Donnerstag, 2. Juni 2016

Flugzeuge in meinem Bett

Ich mag Wind nicht besonders und schon gar nicht in meinen Räumen, weswegen ich nie einen Ventilator haben wollte.
Auch nicht bei großer Hitze. Die paar Tage im Jahr bei uns, da rentiert sich doch eine Anschaffung nicht. Nur wieder ein zusätzliches Ding und überhaupt.
Das Problem ist aber, mein Schlafzimmer liegt unterm Dach, hat nur 2 Minifenster und ist offen zur restlichen Wohnung. Im Winter ist da bei trockener Luft von außen  schnell durchgelüftet, wenn ich überall die Fenster auf habe. Nicht so im Sommer. Die feuchte Luft steht da oben und es ist nur noch stickig.

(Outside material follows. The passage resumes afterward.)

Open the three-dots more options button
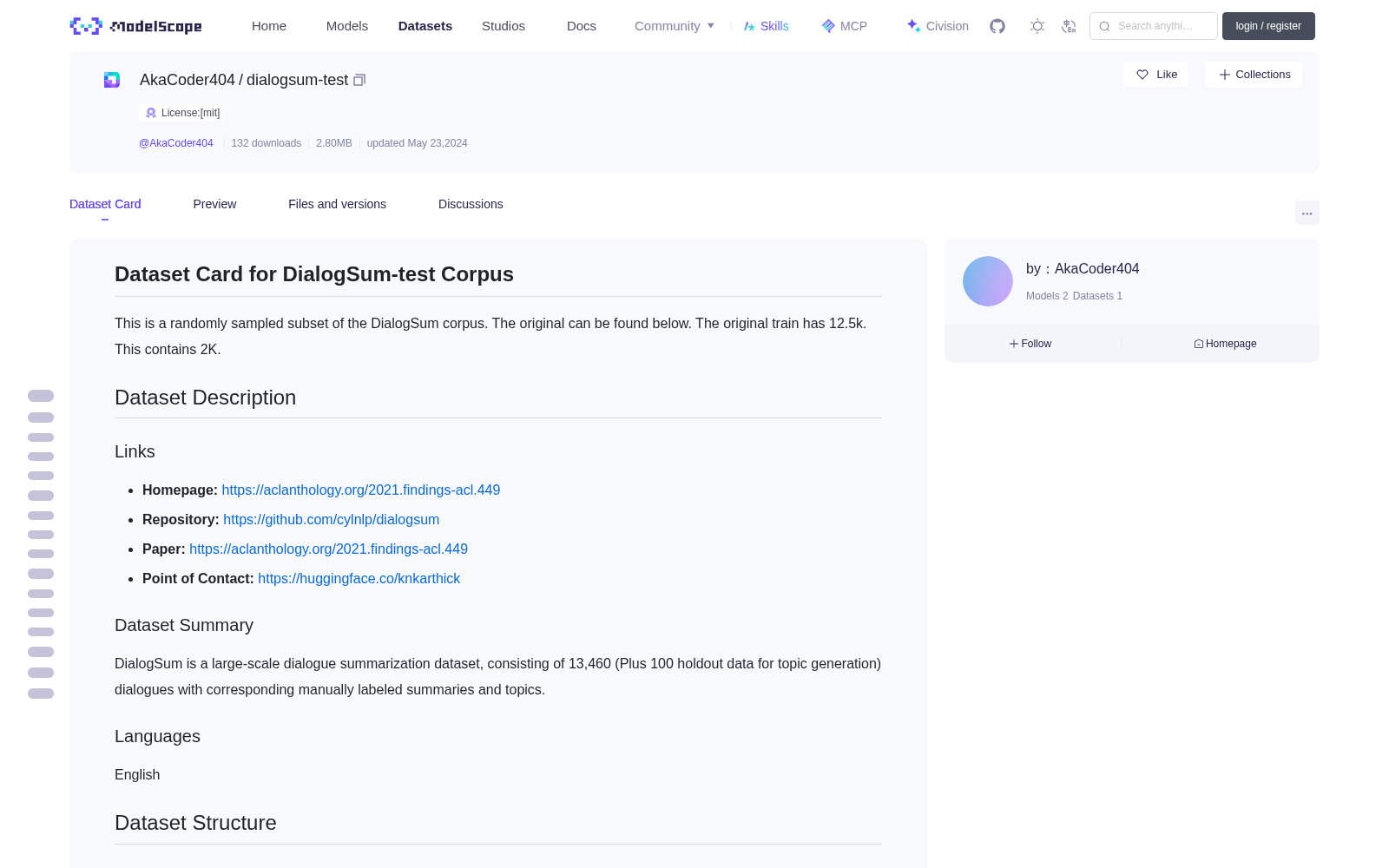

Also hab ich mich mal umgesehen und ein tolles Teilgefunden:


Sieht schon mal stylisch aus, wie eine Flugzeugturbine, dazu ist er extrem leise und bläst nicht so dolle, ist aber stark genug um die Luft etwas rumzuwirbel.
Das runde Teil hat einen Durchmesser von 25cm und lässt sich noch per Hand nach oben stufenlos bis zu 90 Grad drehen. Entweder er bleibt so stehen oder das obere Teil bewegt sich nach rechts und links.
In nullkommanix hab ich bei geöffneten Fenstern nun überall frische Luft. TOLL!

Und sonst so?
- Heute nach Ewigkeiten mal wieder einen guten Freund getroffen. Wir sehen uns so selten, München-Bamberg ist eigentlich nicht weit, aber wie das halt so ist...jetzt kam er ausm Urlaub am Münchner Flughafan an und die Gelegenheit packte ich natürlich und so konnten wir uns endlich mal wieder umarmen. Wie gut das tat!
Ich muss mich ja immer besonders anstrengen bei Freundschaften, weil durch meine körperliche Schwäche muss ich leider immer viel absagen und damit das Ganze nicht einschläft oder der andere meint, dass ich mich von ihm abwende, will ich dem anderen öfter zeigen wie wichtig er mir ist.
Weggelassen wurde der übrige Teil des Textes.